I think your quote was a bit subjective, the full paragraph on that page says:

Saved indices may become invalid as a result of mutating operations. For more information about index invalidation in mutable collections, see the reference for the MutableCollection and RangeReplaceableCollection protocols, as well as for the specific type you’re using.

I do not know how you conclude "This applies to all mutating operations" from this paragraph. It may very well be that you are right, but I think "very clear" is a bit of an exagerration.

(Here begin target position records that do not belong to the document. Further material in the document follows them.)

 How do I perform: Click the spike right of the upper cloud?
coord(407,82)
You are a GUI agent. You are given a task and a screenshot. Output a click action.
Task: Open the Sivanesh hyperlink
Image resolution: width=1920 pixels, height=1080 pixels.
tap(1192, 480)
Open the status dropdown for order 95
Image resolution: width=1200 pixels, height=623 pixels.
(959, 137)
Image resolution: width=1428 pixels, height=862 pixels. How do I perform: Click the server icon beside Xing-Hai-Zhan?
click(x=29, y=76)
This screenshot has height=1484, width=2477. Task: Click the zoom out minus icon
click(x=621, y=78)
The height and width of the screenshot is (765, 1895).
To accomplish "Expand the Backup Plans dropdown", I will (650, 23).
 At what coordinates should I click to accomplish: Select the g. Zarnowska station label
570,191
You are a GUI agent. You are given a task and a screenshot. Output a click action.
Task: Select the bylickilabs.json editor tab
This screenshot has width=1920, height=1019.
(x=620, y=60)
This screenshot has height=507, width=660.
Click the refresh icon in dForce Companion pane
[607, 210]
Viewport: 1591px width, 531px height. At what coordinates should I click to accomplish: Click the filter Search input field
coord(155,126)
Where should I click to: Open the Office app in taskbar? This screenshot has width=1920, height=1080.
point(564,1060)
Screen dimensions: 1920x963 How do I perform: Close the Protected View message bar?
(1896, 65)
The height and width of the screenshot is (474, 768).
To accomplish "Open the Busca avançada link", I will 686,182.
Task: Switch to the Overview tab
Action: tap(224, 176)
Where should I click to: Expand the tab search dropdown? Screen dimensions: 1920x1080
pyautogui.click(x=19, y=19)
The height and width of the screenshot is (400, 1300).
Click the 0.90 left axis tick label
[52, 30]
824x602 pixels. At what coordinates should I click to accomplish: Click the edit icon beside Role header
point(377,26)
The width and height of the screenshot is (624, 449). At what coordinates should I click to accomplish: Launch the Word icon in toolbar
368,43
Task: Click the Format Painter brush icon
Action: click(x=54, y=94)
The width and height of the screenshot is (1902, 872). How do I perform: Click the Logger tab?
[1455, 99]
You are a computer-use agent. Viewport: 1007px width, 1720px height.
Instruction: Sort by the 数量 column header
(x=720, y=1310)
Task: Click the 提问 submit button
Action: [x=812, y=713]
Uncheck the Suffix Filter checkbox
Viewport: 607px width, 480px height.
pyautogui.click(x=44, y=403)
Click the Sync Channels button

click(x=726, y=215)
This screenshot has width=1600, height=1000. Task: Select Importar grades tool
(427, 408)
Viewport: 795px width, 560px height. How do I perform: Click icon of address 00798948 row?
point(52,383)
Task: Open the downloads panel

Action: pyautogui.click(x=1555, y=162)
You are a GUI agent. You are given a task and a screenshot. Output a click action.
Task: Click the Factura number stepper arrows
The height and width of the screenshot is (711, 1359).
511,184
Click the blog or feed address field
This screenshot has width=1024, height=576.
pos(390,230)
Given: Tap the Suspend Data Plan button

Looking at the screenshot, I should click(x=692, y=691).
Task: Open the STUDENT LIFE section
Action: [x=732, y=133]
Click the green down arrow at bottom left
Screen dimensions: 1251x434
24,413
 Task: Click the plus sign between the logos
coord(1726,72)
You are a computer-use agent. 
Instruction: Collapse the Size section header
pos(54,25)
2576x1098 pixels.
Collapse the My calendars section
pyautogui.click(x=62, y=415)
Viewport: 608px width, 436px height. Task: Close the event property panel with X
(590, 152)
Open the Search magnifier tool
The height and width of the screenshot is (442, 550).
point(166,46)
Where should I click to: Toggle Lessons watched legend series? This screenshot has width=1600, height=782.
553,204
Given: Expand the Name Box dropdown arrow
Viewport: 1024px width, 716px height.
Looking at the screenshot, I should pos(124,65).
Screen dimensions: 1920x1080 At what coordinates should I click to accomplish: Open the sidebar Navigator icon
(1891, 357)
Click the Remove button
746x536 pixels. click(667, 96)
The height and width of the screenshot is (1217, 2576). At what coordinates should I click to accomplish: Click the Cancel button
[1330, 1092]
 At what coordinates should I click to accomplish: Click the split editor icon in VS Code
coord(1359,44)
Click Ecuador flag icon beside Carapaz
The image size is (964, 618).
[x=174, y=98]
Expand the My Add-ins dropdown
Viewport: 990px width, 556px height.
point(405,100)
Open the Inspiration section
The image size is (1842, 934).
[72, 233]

Edit: to explain why I think it is not clear: the "Calling this method may invalidate any existing indices for use with this collection." sentence on only some methods in RangeReplaceableCollection gives the impression that only those methods invalidate indices. | am not aware of any method in the whole SDK that specifies "this method will not invalidate indices". For example String.reserveCapacity doesn't (I know this is a straw man, but I think it illustrates my point).

Edit 2: I did some edits since replies below, I understand your parsing of "may", but my wish is not to debate the semantics of this single sentence, what I want to say is: Hey, maybe the documentation on this could be better, and Hey, maybe we need some stronger guarantees, especially with regards to append.

xwu · July 12, 2019, 10:46am

Again, if something is not explicitly guaranteed by a protocol, then it's incorrect to make that assumption. The phrase "may become invalid" is even stronger than that, because it is explicitly calling out (not just implicitly by omission) that you should not make this assumption. If you choose to do that anyway, unexpected stuff will happen.

Lantua · July 12, 2019, 10:51am

Not to put word in @xwu mouth, but I'd reach the same conclusion.

It applies to all mutating operations in that

All mutating operations may invalidate saved indices"

NOT

"All mutation operations will invalidate saved indices".

So any indices not invalidated by mutation is implementation detail, unless noted by protocol/concrete interface and may be subjected to change.

lukasa · July 12, 2019, 12:42pm

In general I think the only mutating operation that the standard library guarantees will not mutate the indices of its data structures is assigning through the Index subscript. I am not confident whether this rule is explicitly part of the protocol though: perhaps it should be?